> _Activity list_:
(1) Shorten the paragraph of the microplastics article below that begins "Pints with Purpose is hosted," and keep its main facts.
(2) From the microplastics article below, return word for word the passage starting at "The Gallatin Watershed" and ending at "on the task.".

> _Source passage_:

In house, they have focused on plastics and have eliminated plastic cups and straws. They are currently using metal straws and will eventually switch to paper. To address plastic sippy cups for kids, they took mason jars, drilled out the tops and inserted a rubber seal to hold the metal straws.
Those steps, along with compostable carryout containers, buying locally and other measures haven’t gone unnoticed by their customers. Breck adds, “Sometimes it’s the little things that start a conversation and make an impact.”
Pints with Purpose is hosted every Monday night at Bridger Brewing where a local conservation or community-minded nonprofit is designated to receive support from the nights’ sale of pints of beer. Organizations such as the Gallatin River Task Force and the Montana Wilderness Association are receiving proceeds from the weekly event which raises $20,000 annually.
It was through this process that Breck discovered Adventure Scientists for Conservation who are running the Gallatin Microplastics Initiative. Adventure Scientists leverages the skills of the adventuring community to gather difficult-to-obtain data that is crucial to unlocking solutions to the world’s environmental challenges.
The Gallatin Watershed begins in Yellowstone National Park and covers 1.2 million acres in southwest Montana. In a pilot survey completed by Adventure Scientists along the Gallatin River, they found microplastic particles in every sample. David Breck along with his girlfriend Chelsea Kaderavek, signed up as volunteers for the initiative to retrieve samples from remote locations in the area.
Already living an active outdoor lifestyle of bowhunting, fly fishing, snowshoeing, boating and backpacking, Breck and Kaderavek were a good match to take on the task.
Along with Breck’s son Hayden, they completed a six-mile snowshoe trek to three locations for sampling at Black Butte Creek, the Gallatin River and the headwaters of Black Butte Creek.
“We snowshoe and backpack a lot anyway, so it was great fun,” says Breck. “It was very surprising to me that there were microplastics in our blue-ribbon pristine streams.”
The types of microplastics being found in freshwater bodies ranges from beads, foams, films, fragments and fibers. According to data from the U.S. Geological Survey, the microplastics being found in rivers is 71% fibers – that being synthetic clothes and textiles, diapers, wipes, tampons, cigarette butts, nets and atmospheric deposition. Just washing a fleece sweatshirt can release millions of fibers into the waterways.
“It is largely pristine here and you don’t really see trash – just an occasional gum wrapper or can. We operate with the ‘pack it in, pack it out’ philosophy,” Breck says. “Being informed on microplastics and their origins has led me to think about the small things we can do to create change.”
Coming up for Bridger Brewing is expansion to a production facility on 250 acres of land outside of Bozeman with hopes for a large-scale music amphitheater. Both Breck and Kaderavek will be thinking about those ‘small things’ during the building process. Kaderavek, who has worked as an environmental biologist, sums up the thought process.
“I knew microplastics were an issue before I volunteered with Adventure Scientists, but it was a little mind-blowing to me that I was in the backcountry of Yellowstone National Park, miles from the nearest trail in a seemingly pristine wilderness, yet there were microplastics in the water. I would tell people that there’s something every one of us can do right now to help with the plastic pollution issue. Whether it’s starting to recycle, carrying a reusable water bottle/coffee cup, using reusable bags when shopping or refusing single-use plastic such as straws. These are all small changes that are so, so easy to make but would have a huge impact if we all did it. From there, we need to continue to look at ways to lessen our impact, educate others, and support better environmental policy.”

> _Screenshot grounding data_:
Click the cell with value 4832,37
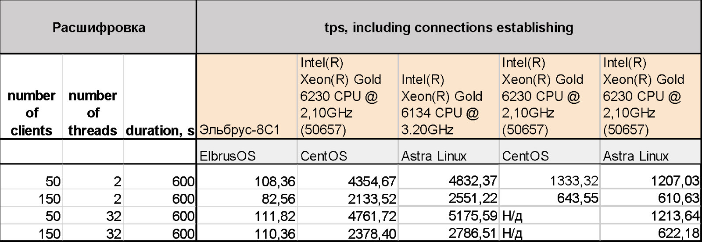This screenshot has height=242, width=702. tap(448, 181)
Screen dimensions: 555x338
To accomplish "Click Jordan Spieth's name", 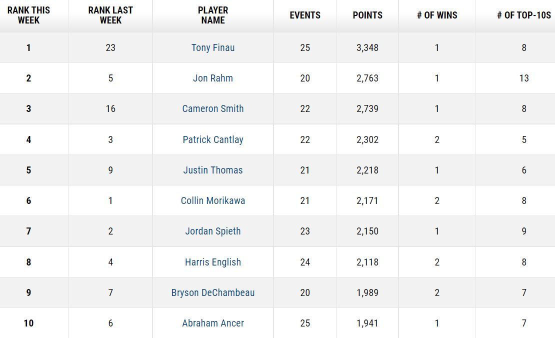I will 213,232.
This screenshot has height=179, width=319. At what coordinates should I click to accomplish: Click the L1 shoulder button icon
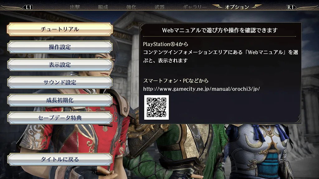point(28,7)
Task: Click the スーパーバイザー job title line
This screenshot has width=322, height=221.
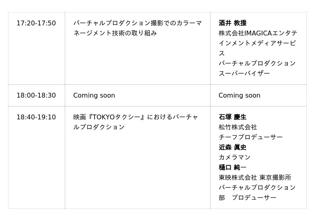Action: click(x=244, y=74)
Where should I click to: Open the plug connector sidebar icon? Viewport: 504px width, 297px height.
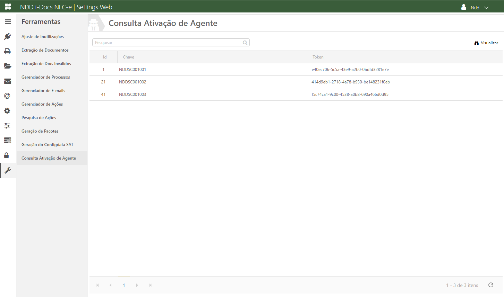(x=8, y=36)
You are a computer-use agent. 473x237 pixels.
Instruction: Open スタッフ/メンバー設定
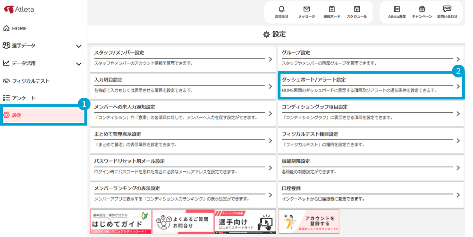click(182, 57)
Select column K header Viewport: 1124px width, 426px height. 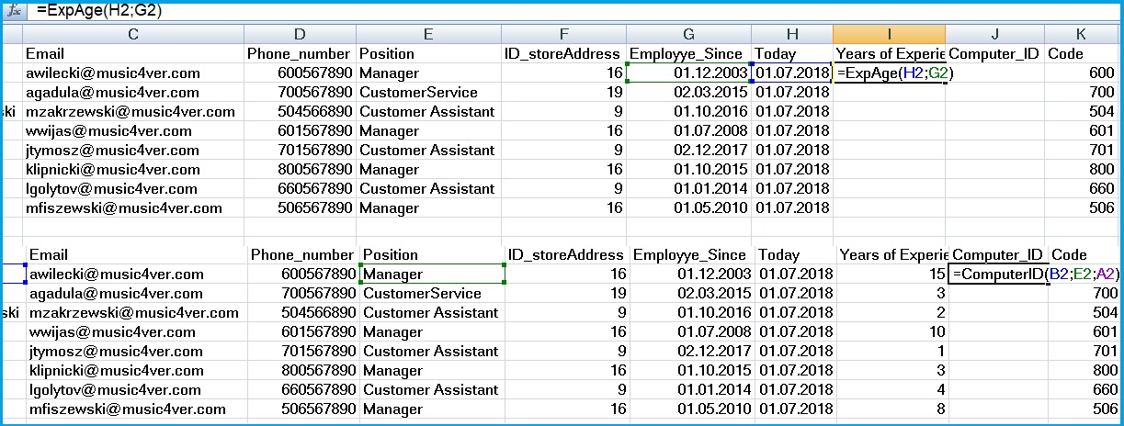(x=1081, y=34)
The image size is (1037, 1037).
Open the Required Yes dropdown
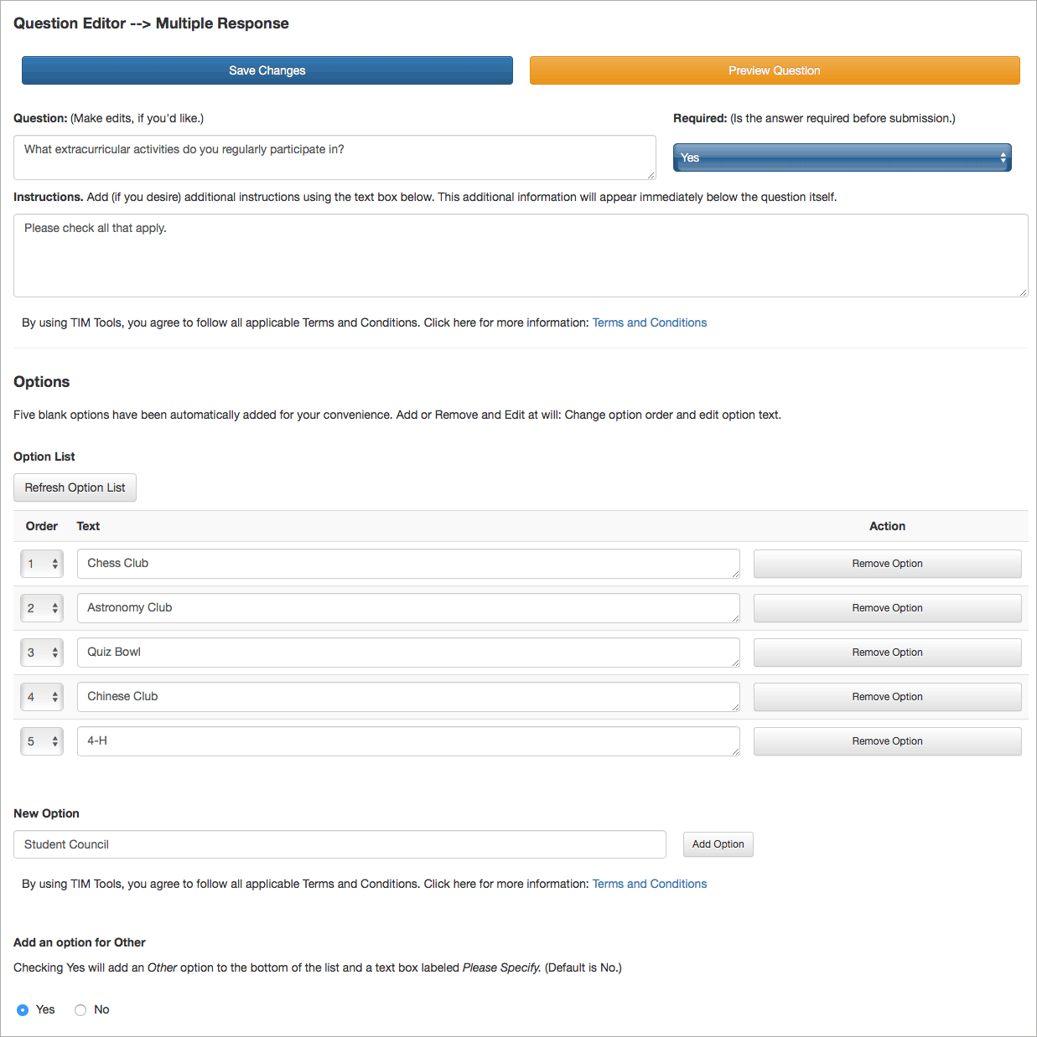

> _Answers for the exercise_:
(1) Every Monday night, Bridger Brewing hosts Pints with Purpose. Proceeds from that night's pint sales go to a designated local conservation or community-minded nonprofit, such as the Gallatin River Task Force or the Montana Wilderness Association. The weekly event raises $20,000 a year.

(2)
The Gallatin Watershed begins in Yellowstone National Park and covers 1.2 million acres in southwest Montana. In a pilot survey completed by Adventure Scientists along the Gallatin River, they found microplastic particles in every sample. David Breck along with his girlfriend Chelsea Kaderavek, signed up as volunteers for the initiative to retrieve samples from remote locations in the area.
Already living an active outdoor lifestyle of bowhunting, fly fishing, snowshoeing, boating and backpacking, Breck and Kaderavek were a good match to take on the task.